Washington D.C. and the Work Ahead

On Greater Greater Washington, Tom MacWright recently wrote a blog entry highlighting the problems of access to the Washington D.C. Code. There is, first, a legal obstacle: Washington D.C. claims copyright over their laws, which is to say that it is illegal to reproduce them without permission of the city. Then, second, what is perhaps a more significant obstacle: they outsource the maintenance of their legal code.

The city of Washington D.C. long ago started paying WestLaw—and now LexisNexis—to turn the D.C. Council’s bills into laws. As a result, they now have neither the knowledge nor the infrastructure to maintain their own laws. The only way that D.C. can find out what their laws say is to pay LexisNexis to tell them. This is consequently true for the public, as well. If a resident of D.C.—like MacWright—wants to know what the law says, there’s no sense in asking (or FOIAing) the city, because the city has outsourced the process so completely that they know nothing.

MacWright has a few options to know what the law says. The first is to travel to a library on each occasion that he wants to know something (assuming he can find one that has a current copy of the DC Code), and read it there. The second is that he can buy a copy, for $867.00. And the third is that he can use the DC Code website, maintained by WestLaw, which is every bit as awful as any other state code website.
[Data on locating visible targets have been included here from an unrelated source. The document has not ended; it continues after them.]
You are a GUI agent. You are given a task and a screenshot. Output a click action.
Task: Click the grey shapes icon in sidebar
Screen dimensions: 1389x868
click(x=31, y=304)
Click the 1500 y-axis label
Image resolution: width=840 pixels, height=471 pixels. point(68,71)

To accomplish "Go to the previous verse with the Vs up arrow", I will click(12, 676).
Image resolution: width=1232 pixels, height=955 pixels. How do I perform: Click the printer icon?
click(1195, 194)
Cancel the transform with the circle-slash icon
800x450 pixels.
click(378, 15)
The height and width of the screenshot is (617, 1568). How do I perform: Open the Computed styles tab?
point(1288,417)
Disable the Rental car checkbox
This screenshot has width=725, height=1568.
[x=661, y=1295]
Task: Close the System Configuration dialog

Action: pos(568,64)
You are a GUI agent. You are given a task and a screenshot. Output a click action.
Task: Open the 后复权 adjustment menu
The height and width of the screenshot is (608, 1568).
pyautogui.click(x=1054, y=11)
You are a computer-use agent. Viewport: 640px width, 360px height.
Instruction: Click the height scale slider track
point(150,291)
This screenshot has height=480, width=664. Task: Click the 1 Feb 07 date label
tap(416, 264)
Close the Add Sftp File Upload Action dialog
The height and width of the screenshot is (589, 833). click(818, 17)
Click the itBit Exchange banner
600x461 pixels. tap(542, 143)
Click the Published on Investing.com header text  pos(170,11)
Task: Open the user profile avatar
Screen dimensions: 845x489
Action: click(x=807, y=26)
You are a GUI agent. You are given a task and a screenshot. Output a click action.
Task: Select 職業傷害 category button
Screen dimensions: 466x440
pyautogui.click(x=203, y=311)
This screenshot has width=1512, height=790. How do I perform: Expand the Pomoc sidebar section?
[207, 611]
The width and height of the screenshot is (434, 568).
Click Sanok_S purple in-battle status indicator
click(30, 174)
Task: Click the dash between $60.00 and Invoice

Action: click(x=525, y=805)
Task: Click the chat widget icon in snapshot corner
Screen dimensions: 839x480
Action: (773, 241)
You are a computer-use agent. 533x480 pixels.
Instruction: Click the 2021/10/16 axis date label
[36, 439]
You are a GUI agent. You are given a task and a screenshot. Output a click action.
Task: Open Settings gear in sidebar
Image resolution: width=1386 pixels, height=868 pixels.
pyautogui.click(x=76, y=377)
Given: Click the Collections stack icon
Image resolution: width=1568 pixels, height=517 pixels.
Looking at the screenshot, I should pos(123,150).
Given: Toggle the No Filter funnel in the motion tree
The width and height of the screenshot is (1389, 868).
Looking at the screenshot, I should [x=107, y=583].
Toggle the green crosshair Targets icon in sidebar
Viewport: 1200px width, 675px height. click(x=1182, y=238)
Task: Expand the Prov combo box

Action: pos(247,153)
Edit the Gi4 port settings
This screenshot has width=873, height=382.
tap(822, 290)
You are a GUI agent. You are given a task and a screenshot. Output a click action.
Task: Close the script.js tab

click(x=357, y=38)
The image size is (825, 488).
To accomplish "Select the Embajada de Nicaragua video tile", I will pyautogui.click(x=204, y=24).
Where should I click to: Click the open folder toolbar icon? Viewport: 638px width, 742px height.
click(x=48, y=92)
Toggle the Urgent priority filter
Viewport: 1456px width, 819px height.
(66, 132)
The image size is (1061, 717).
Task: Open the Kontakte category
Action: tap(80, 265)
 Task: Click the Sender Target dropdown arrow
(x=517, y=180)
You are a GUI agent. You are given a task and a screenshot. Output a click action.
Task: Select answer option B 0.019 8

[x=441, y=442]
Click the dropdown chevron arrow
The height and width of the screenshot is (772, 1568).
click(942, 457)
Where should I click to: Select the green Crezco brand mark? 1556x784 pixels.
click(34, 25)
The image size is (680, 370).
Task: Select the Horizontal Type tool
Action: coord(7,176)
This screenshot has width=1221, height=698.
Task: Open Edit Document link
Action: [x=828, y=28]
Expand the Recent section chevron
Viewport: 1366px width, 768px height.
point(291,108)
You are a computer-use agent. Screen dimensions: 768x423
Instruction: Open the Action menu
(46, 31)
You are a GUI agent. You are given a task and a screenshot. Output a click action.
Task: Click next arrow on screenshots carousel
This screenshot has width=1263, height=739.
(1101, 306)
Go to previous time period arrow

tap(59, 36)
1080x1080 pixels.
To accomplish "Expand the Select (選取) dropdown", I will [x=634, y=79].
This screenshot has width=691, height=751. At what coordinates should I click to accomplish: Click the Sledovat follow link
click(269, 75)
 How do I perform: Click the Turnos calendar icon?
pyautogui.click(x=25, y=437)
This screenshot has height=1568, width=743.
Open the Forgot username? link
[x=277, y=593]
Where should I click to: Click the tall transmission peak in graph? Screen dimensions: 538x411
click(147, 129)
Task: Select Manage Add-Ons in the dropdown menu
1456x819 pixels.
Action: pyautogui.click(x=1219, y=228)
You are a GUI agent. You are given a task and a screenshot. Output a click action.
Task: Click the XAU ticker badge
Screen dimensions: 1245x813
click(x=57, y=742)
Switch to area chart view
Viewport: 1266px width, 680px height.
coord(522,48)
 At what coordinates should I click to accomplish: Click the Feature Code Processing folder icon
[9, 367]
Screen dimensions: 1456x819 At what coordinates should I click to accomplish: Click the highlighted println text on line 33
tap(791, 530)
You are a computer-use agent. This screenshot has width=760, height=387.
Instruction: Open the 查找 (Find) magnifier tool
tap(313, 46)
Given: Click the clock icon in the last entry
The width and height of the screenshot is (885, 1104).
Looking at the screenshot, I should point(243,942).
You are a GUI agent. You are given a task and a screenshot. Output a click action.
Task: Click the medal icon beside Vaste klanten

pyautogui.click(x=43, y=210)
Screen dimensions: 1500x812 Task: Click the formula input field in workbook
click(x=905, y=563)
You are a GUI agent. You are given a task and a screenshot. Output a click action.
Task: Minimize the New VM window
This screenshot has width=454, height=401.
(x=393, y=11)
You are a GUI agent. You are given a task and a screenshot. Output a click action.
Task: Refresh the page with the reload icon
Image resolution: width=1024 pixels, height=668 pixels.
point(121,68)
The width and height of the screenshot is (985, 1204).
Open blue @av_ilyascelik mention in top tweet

So how is the D.C. Code to get the State Decoded treatment? How can a digital copy be imported into the software, for the general public benefit? It can’t be FOIAed from D.C. Council, since they don’t have it. It’s clearly impractical to scan in 25 volumes of hardbound books. Normally that would leave scraping the website, but WestLaw’s website has a EULA that prohibits copying material off of the website. WestLaw has been hired to do for the Washington D.C. government what they cannot or will not do for themselves—post laws to the web—and because they choose to impose copyright restrictions, that is a legal barrier preventing that material from being reused.

Normally, this would be the end of the road—Washington D.C. would have cut off their code from being improved (or even reused) in any way by third parties. In this case, though, the story has a different ending. Public.Resource.Org has taken the surprising and admirable tack of purchasing all of the volumes of the D.C. Code, slicing them up, scanning them in, OCRing them, and distributing them for free.

DC Code Assembly Line

Deglued bundles on the bottom right awaiting their turn on the two high-speed scanners. When they are completed, the bundles are put upper right to await a QA pass.

All of the volumes can be downloaded as PDFs or, via the Internet Archive, in nearly any other file format one can think of. For those who would like a print copy for a more reasonable price, print-on-demand service Lulu sells each volume for just $12.

Lest the motivations of Public.Resource.Org be unclear, a “Proclamation of Digitization” accompanies the release, citing a pair of Supreme Court rulings (“the authentic exposition and interpretation of the law, which, binding every citizen, is free for publication to all, whether it is a declaration of unwritten law, or an interpretation of a constitution or a statute”) and declaring that “any assertion of copyright by the District of Columbia or other parties on the District of Columbia Code is declared to be NULL AND VOID as a matter of law and public policy as it is the right of every person to read, know, and speak the laws that bind them.” The organization mailed out elaborate packages, containing portions of the D.C. Code, to announce its availability. (You can see my own unboxing photos.)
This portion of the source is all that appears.